The problem is: nobody knows how to solve the equations involved in that calculation exactly. We have to use approximations. And the primary approximation that is used is known as perturbation theory. The idea of perturbation theory is that rather than trying to solve the full equation, we break it up into distinct, solvable pieces which can be solved individually and added together. Mathematically, these distinct pieces end up looking a lot like the creation and annihilation of particles: the calculation, once performed, looks like when the electron and positron come together, there are a whole bunch of photons, electrons, positrons, and other more exotic particles which pop into existence for a fraction of a second before annihilating.
But there's a problem: it doesn't look exactly like the above situation. The masses of the temporary (i.e. virtual) particles are all wrong: while a photon has zero mass, the virtual photon which appears in the above calculation has imaginary mass (that is, the square of its mass is negative). It's not even all that hard to prove that virtual photons must have imaginary masses (this fact draws directly from conservation of momentum and energy of the incoming and outgoing particles). The fact that these virtual particles don't have the right masses may be a hint that this perturbation theory approach isn't actually describing anything that actually happens: it may just be a coincidence that the calculation looks sort of like the creation/annihilation of particles.

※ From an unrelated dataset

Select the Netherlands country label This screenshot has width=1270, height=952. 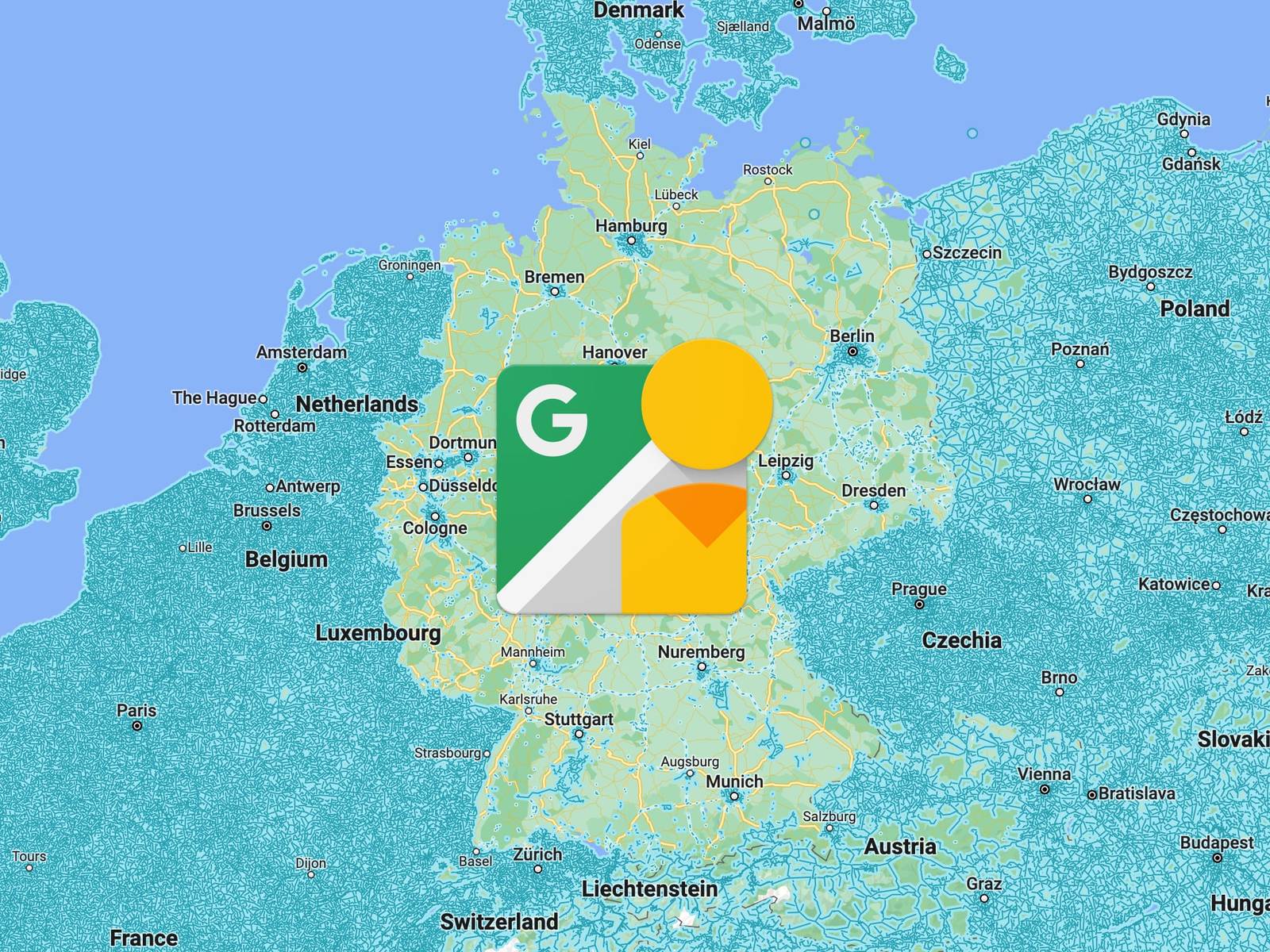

So, with the black hole case, we know that the outgoing particles necessarily have positive energy (as PeterDonis described). As the theory respects local energy conservation, that energy has to come from the black hole. Thus, if the system is described as virtual particles falling into the black hole, then those virtual particles must have negative energy in order to satisfy the conservation laws that the equations require. Note that this conservation law isn't anything imposed externally: it falls out of the equations. But given that virtual particles may be mathematical figments anyway, it's not worth taking that kind of description too seriously.